On Dec. 12, 2009, a commemorative installation by 31-year-old Francesco Arena, one of Italy’s most promising young artists, opened at Monitor gallery (which funded it). Titled 18.900 metri su ardesia—la strada di Pinelli (18,900 Meters on Slate—Pinelli’s Route), the room-size work comprises 322 square slate slabs, each carved with some 100 parallel lines that together add up to the total distance—about 62,000 feet—covered by Pinelli before he entered the police station on the day of the bombing. (The artist reconstructed the itinerary from court papers that document his movements from the end of his shift to his attendance at a meeting of the Ponte della Ghisolfa anarchist circle, where he was arrested.) Partly lining the gallery floor and partly piled in three columns, the gray slabs formed a sober, if not somber, landscape.
As a floor-bound sculpture composed of regular units, the work echoed Carl Andre’s late-1960s floor pieces; it also evoked Walter De Maria’s 1979 Broken Kilometer, although the political and personal references in Arena’s installation turned Minimalism’s neutral impersonality on its head. And while the slab-free corner to the left of the room’s entrance seemed an homage to Pino Pascali’s 32 metri quadrati di mare circa (About 32 Square Meters of Sea), 1967, with its corner squares detached from the overall composition, the gravity of this installation is far removed from the Arte Povera artist’s playfulness. The idea that the distance a man covered on his last day of freedom before an unjust arrest could be contained in a single room was terribly poignant.
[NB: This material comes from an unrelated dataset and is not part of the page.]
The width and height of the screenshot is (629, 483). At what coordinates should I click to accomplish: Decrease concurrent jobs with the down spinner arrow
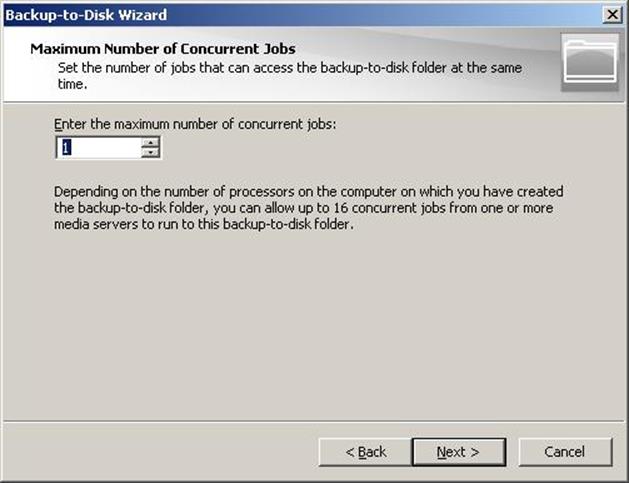150,152
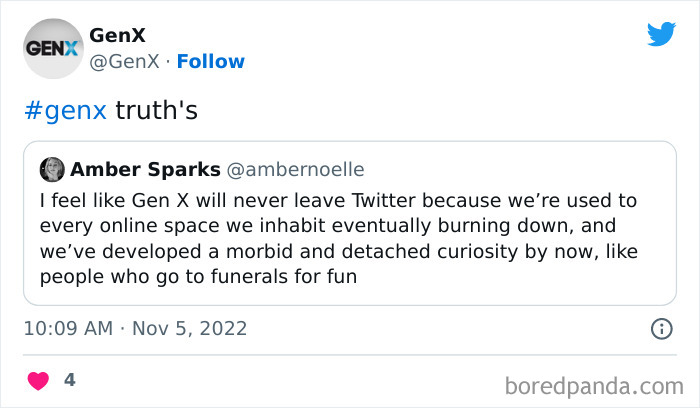Click the Nov 5, 2022 date

[191, 328]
Concerned with what he has called “memory’s lack of resistance,” Arena has realized some of his strongest works by drawing on controversial moments in history, mostly Italian. For example, 3,24 mq (3.24 sq. meters), 2004, is a life-size reproduction of the room in which, in 1978, the center-right political leader and former premier Aldo Moro was held captive for 55 days before being killed by the leftist terrorist group Brigate Rosse. Mature both formally and conceptually, 18.900 metri su ardesia bridges politics and esthetics by forgoing a simplistic political stance. Instead it presents a bare historical fact, engaging viewers both physically and emotionally while raising their awareness about space’s lack of neutrality.
Photo: Francesco Arena: 18,900 Meters on Slate—Pinelli’s Route, 2009, slate, 322 pieces, each 231⁄2 inches square; at Monitor.